FDI sector posts over 14 billion USD in four-month trade surplus
Despite an overall export decline due to the shortage of orders, foreign direct invested (FDI) businesses still posted more than 14 billion USD in trade surplus in the first four months, further affirming their role as the main growth driver of the economy.
Trade turnover totalled 206.76 billion USD during January - April, down 15.3% year on year, with those of FDI and domestic businesses at 144.02 billion USD and 62.74 billion USD, respectively dropping 15.1% and 15.8%, according to the General Department of Vietnam Customs.
The slow global economic recovery and tightened monetary policies in many countries have lowered the consumption demand in some major partners of Vietnam, leading to decreases of orders and a 13% fall in the four-month export revenue.
However, the FDI sector still recorded a trade surplus of 14.18 billion USD as a result of 79.1 billion USD in exports, down 12.4%, and 64.92 billion USD in imports, down 18.3%. Meanwhile, the domestic one saw a trade deficit of 8 billion USD.
In 2022, Vietnam shipped abroad 371.5 billion USD worth of goods, including 275.9 billion USD (or 74%) by FDI firms, statistics show.
The FDI sector plays a considerable role in the growth of the Vietnamese economy as seen in its contributions to export revenue, job creation, and formation of supply chains in key export industries like electronics, garment, and footwear production, said Phan Huu Thang, former Director of the Foreign Investment Agency at the Ministry of Planning and Investment, as cited by Dau tu (Vietnam Investment Review).
The continuous rise of trade surplus for the past nearly 10 years is partly attributed to the substantial role of FDI enterprises, which have helped Vietnam become one of the 20 largest trading economies. Its economy’s total foreign trade topped 730 billion USD by the end of last year.

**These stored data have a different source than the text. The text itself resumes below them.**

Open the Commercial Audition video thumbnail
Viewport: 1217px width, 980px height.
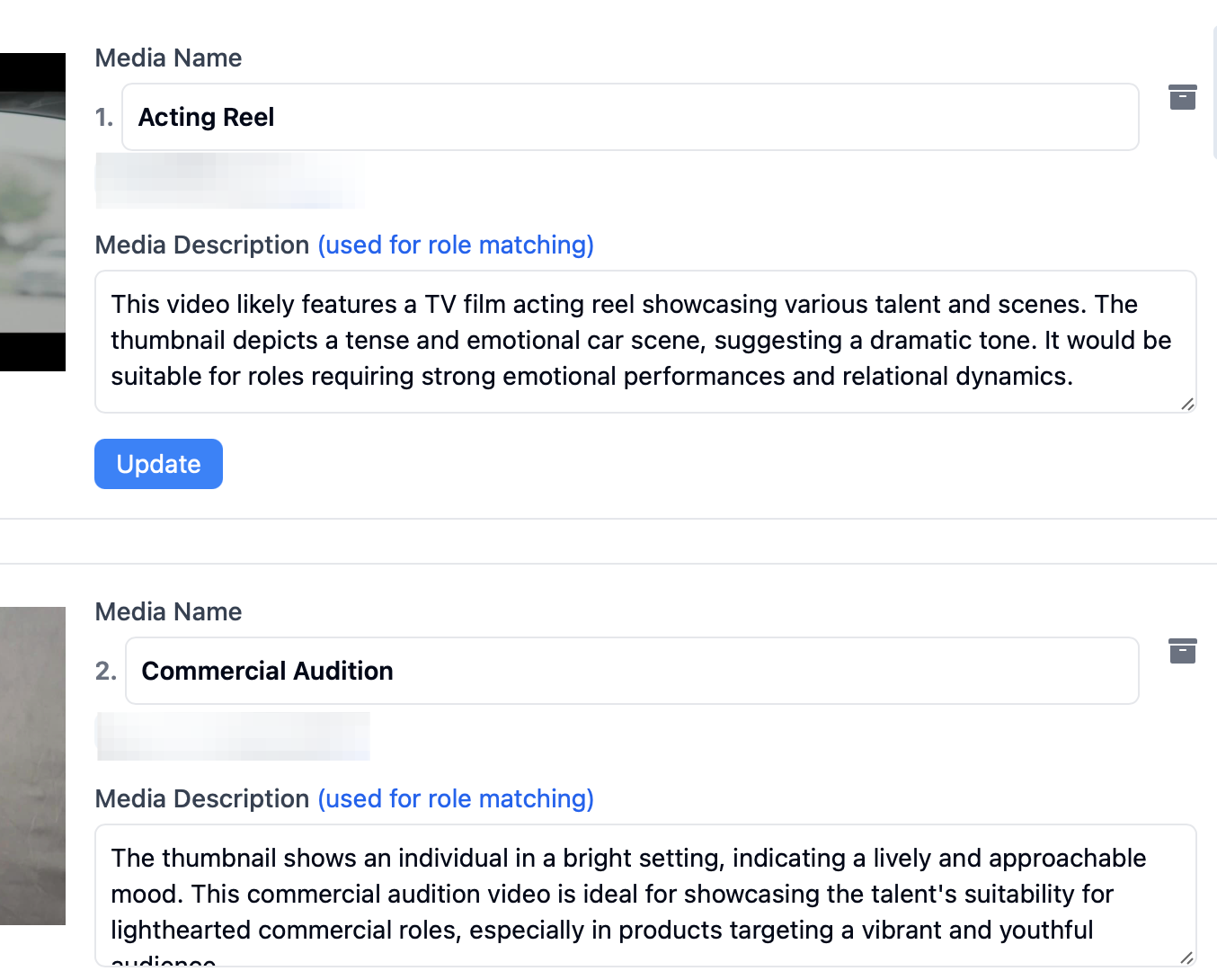click(32, 766)
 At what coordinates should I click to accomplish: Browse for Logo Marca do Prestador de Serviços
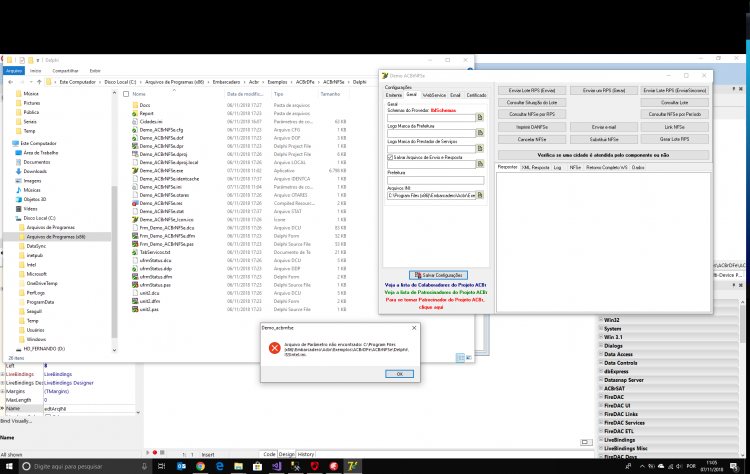tap(480, 148)
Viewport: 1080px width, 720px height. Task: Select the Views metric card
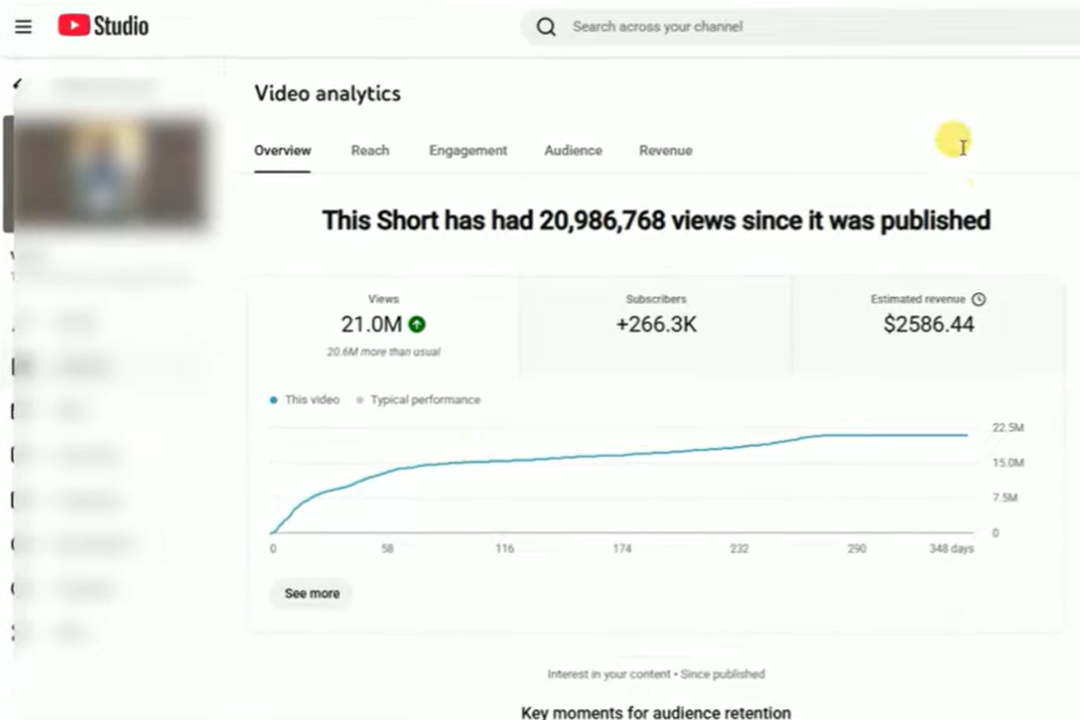[383, 325]
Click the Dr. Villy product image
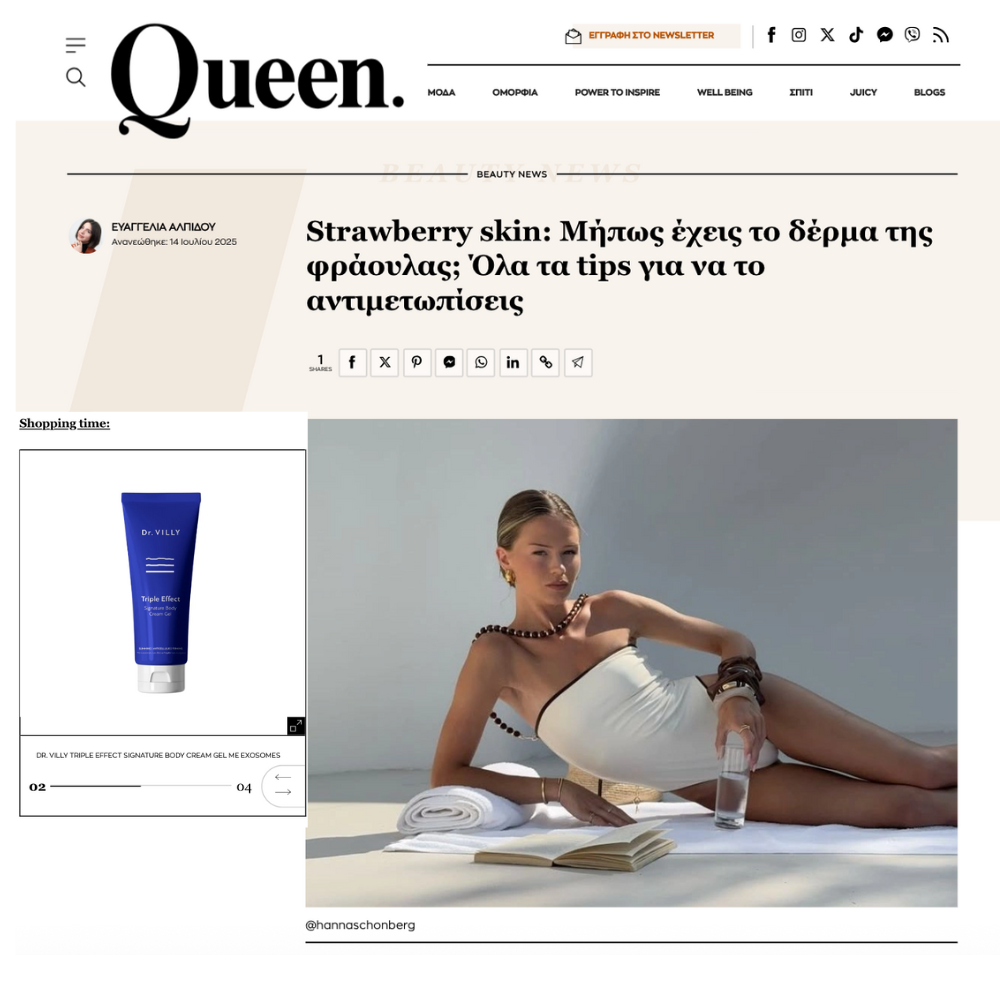Screen dimensions: 1000x1000 (161, 592)
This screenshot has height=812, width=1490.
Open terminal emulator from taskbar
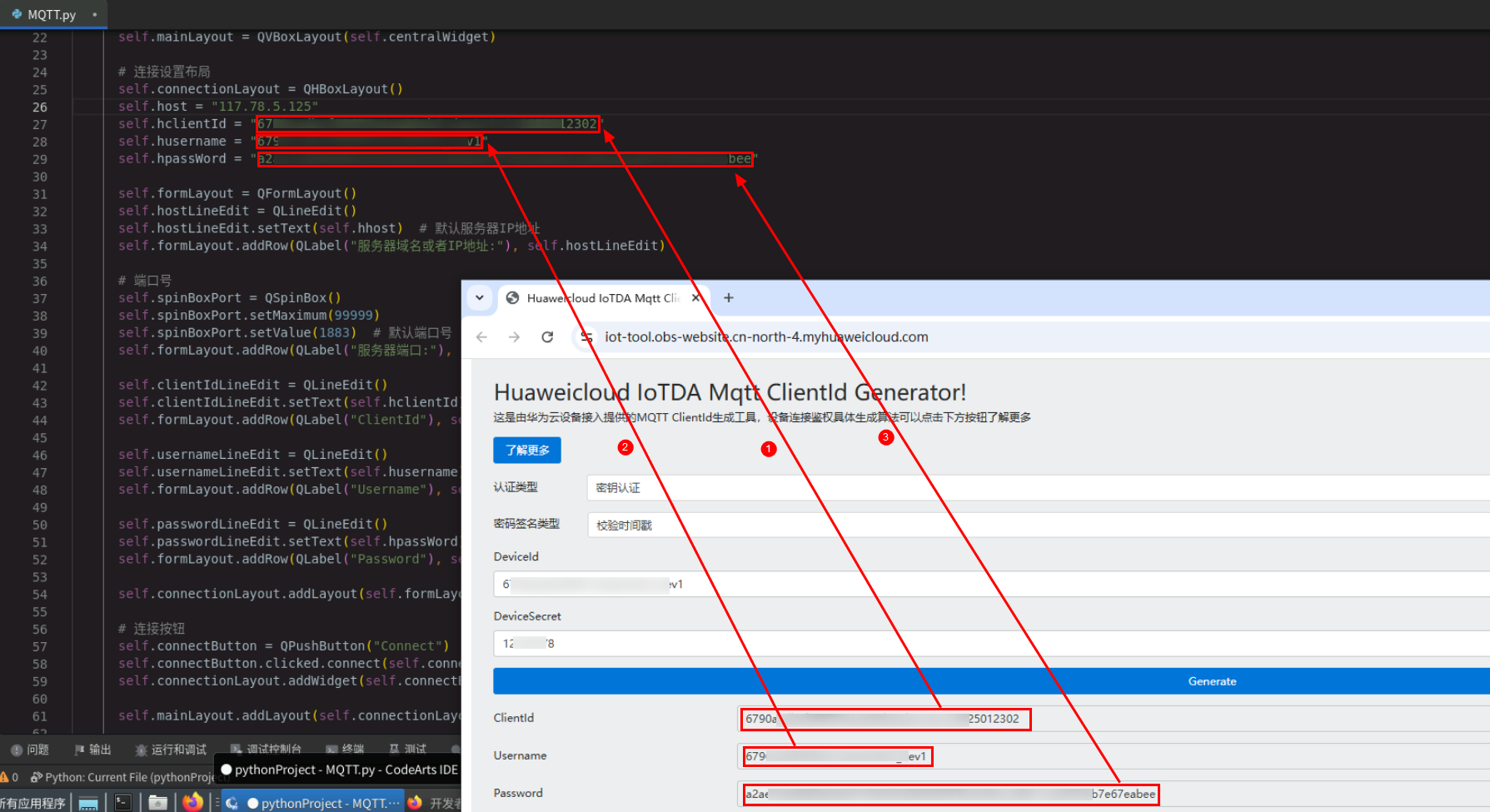[123, 803]
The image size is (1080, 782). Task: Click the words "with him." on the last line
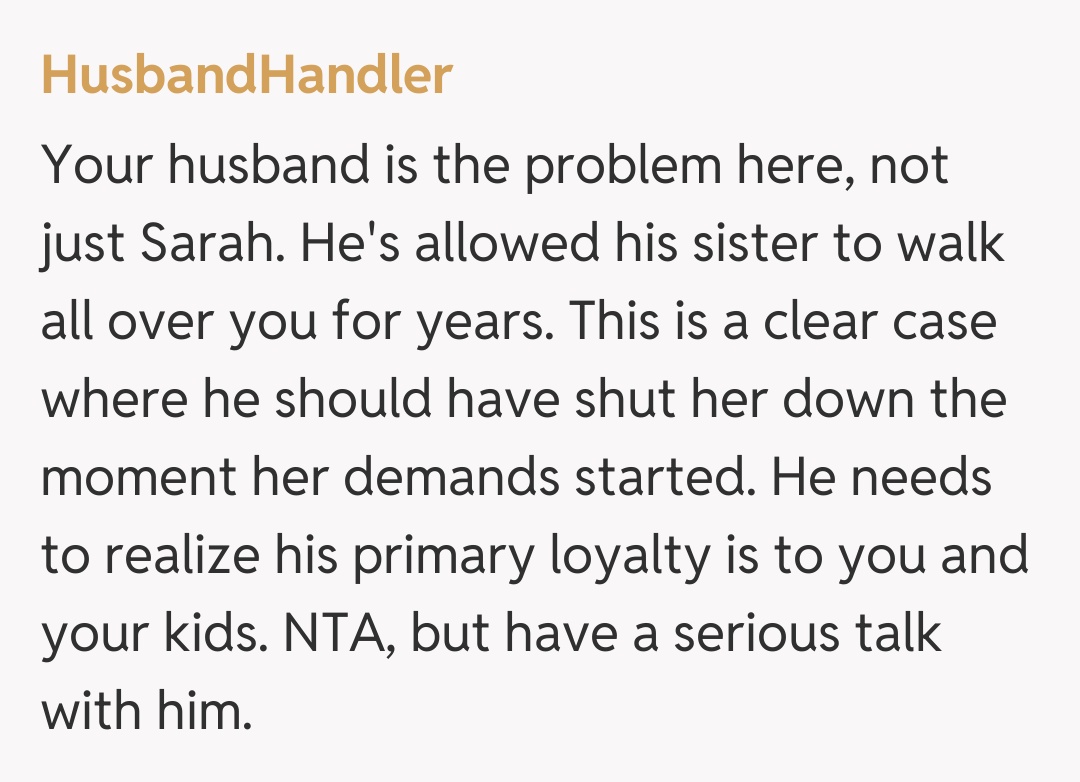[x=146, y=712]
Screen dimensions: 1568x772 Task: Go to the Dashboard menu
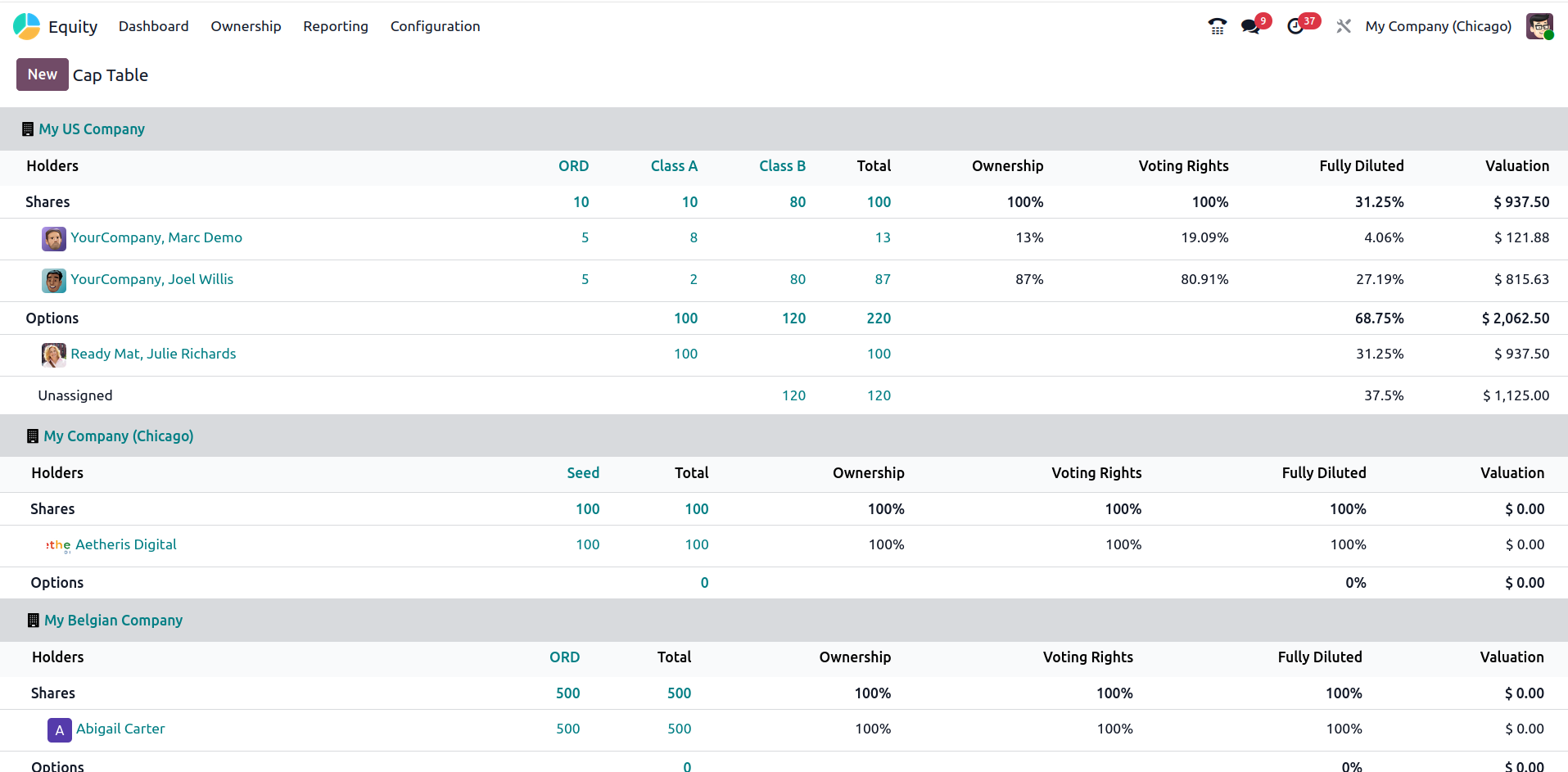[x=153, y=26]
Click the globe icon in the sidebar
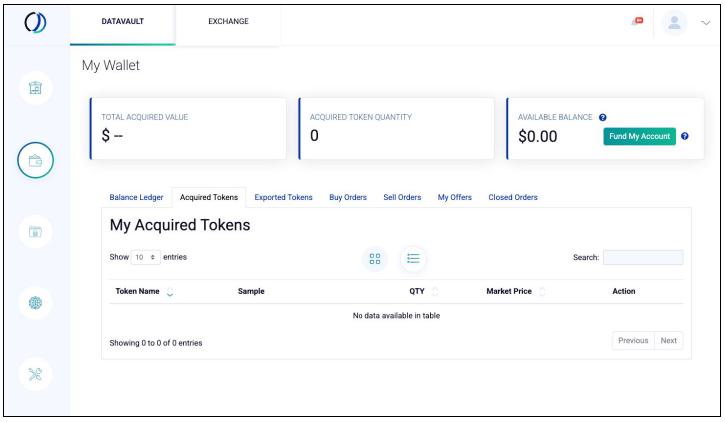 click(35, 304)
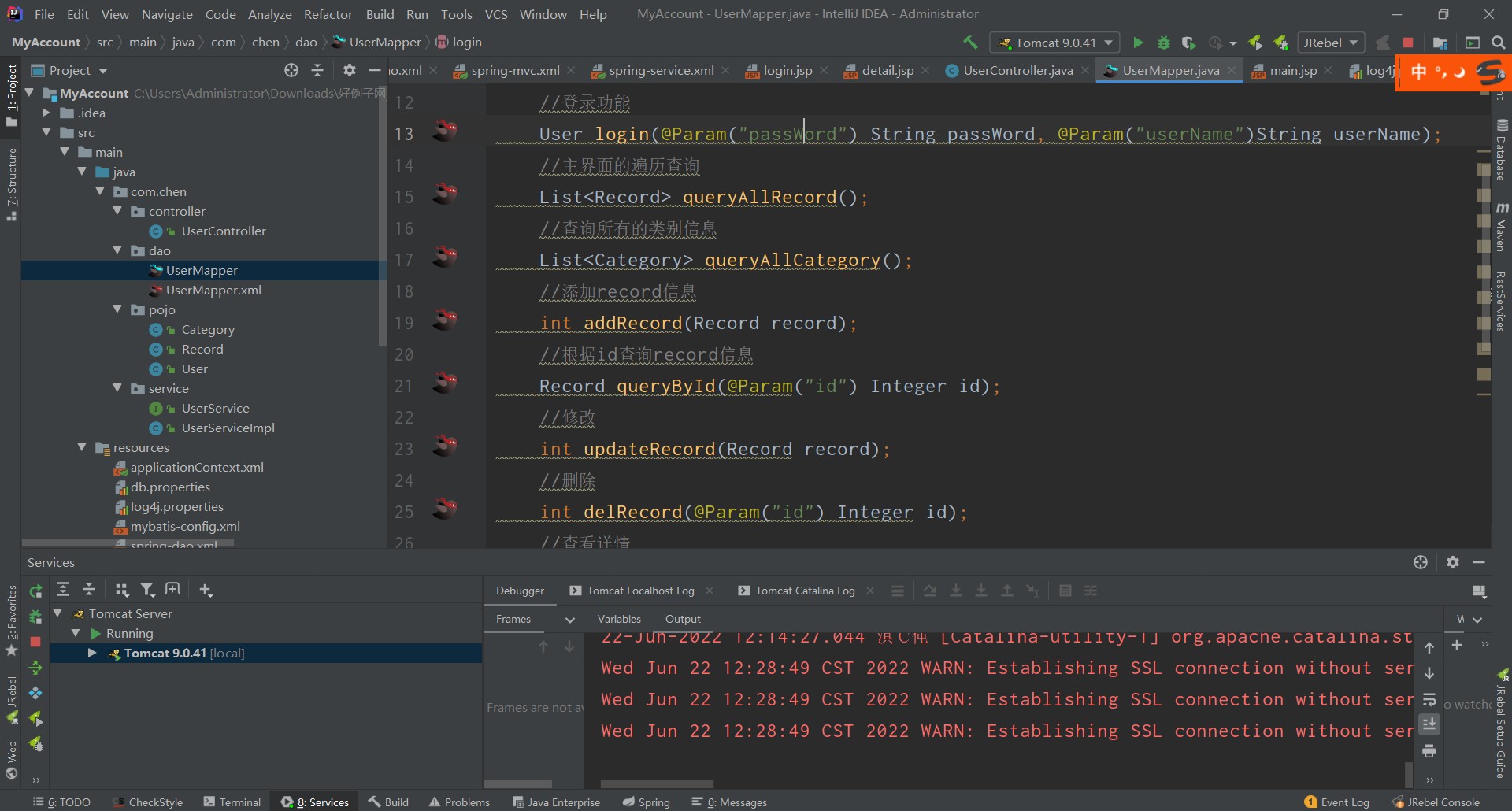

However, the overdependence on the FDI sector for export has also revealed certain problems. While domestic businesses have witnessed a serious trade deficit, large exporters, mainly FDI firms, in big export industries like garment, electronics, and footwear have had to apply lay-offs or furloughs due to order shortages.
Economist Le Quoc Phuong pointed out that in recent years, export has grown strongly in just quantity instead of quality. The added value in overseas shipments is still lower than that in other ASEAN countries such as Thailand, Singapore, and Indonesia.
FDI businesses is in integral part of the economy, but it also is necessary to gradually improve the competitiveness of domestic firms and their engagement in supply chains for the FDI sector right in the domestic market, he noted.